[Collected data entries]
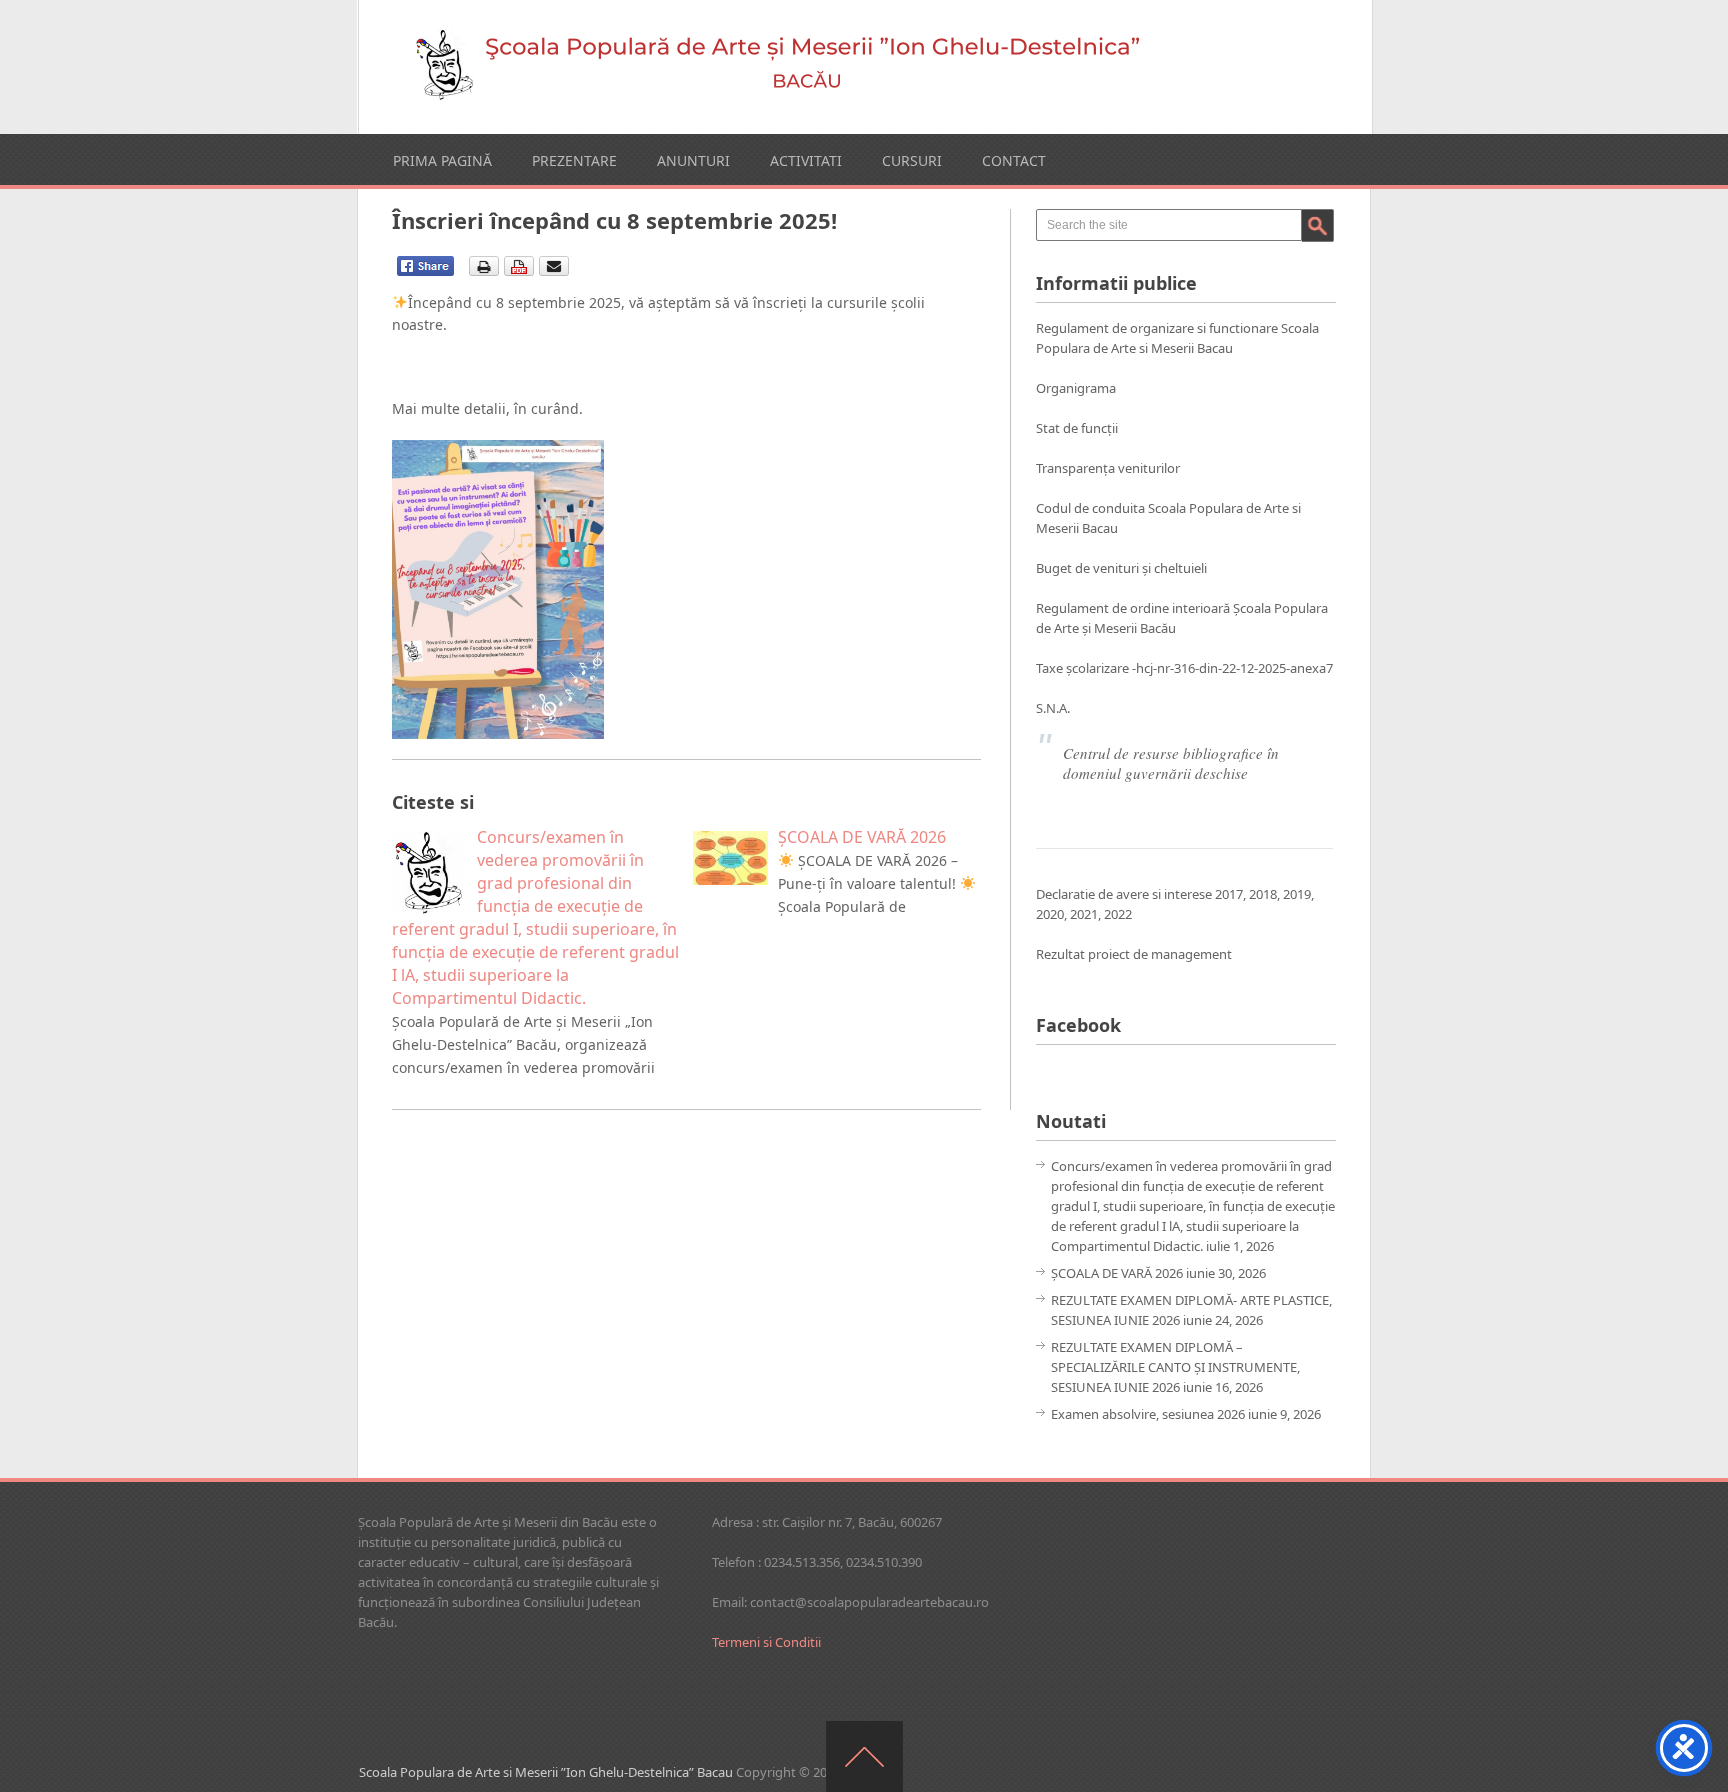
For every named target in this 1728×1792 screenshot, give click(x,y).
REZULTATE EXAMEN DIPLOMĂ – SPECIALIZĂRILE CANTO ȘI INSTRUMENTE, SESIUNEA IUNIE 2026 (1175, 1367)
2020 (1050, 914)
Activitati (806, 160)
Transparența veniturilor (1108, 468)
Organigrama (1076, 388)
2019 (1297, 894)
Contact (1014, 160)
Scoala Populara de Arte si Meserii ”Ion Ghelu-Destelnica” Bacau (546, 1772)
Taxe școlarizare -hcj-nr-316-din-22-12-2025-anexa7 (1184, 668)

Problem statement:
Please take the lines from the beginning of the data above through the line holding "Scoala Populara de" and transcribe them exactly, without any pictures.

Reply to the task:
For every named target in this 1728×1792 screenshot, give click(x,y).
REZULTATE EXAMEN DIPLOMĂ – SPECIALIZĂRILE CANTO ȘI INSTRUMENTE, SESIUNEA IUNIE 2026 (1175, 1367)
2020 (1050, 914)
Activitati (806, 160)
Transparența veniturilor (1108, 468)
Organigrama (1076, 388)
2019 (1297, 894)
Contact (1014, 160)
Scoala Populara de Arte si Meserii ”Ion Ghelu-Destelnica” Bacau (546, 1772)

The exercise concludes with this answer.